Question

A slender homogeneous rod of length $2L$ floats partly immersed in water, being supported by a string fastened to one of its end, as shown. The specific gravity of the rod is $0.75$. the length of rod that extends out of water is :

• A. $L$
• B. $\frac{1}{2}L$
• C. $\frac{1}{4}L$
• D. $3L$

Answer 1

The correct option is A $L$

Lets say $x$ length of the rod is dipped into the water.

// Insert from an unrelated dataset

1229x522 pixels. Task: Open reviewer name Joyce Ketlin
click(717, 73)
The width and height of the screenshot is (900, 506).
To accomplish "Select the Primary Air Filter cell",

Since the buoyant force acts through the center of gravity the displaced water , the condition for rotational equilibrium is, taking moments about a point $O$ along the line of action of $T,$

$0=\Sigma {\tau }_o$

$\Rightarrow 0=wl\cos \theta -F_B(2l-\frac{x}{2})\cos \theta$

$\Rightarrow 0={\rho }_{rod}gA\left(2l\right)\left(l\cos \theta \right)-{\rho }_{water}gAx(2l-\frac{x}{2})\cos \theta$

$\Rightarrow 0=\left(\frac{1}{2}{\rho }_{water}gA\cos \theta \right)$ $(x^2-4lx+4\frac{{\rho }_{rod}}{{\rho }_{water}}{l}^2)$ where $A=\text{cross section area}$

$\Rightarrow x^2-4lx+3l^2=0$

$\Rightarrow x=l,3l$.

$x=3l$ is not a possible solution, Hence $2l-x=2l-l=l$ length of the rod extends out of water.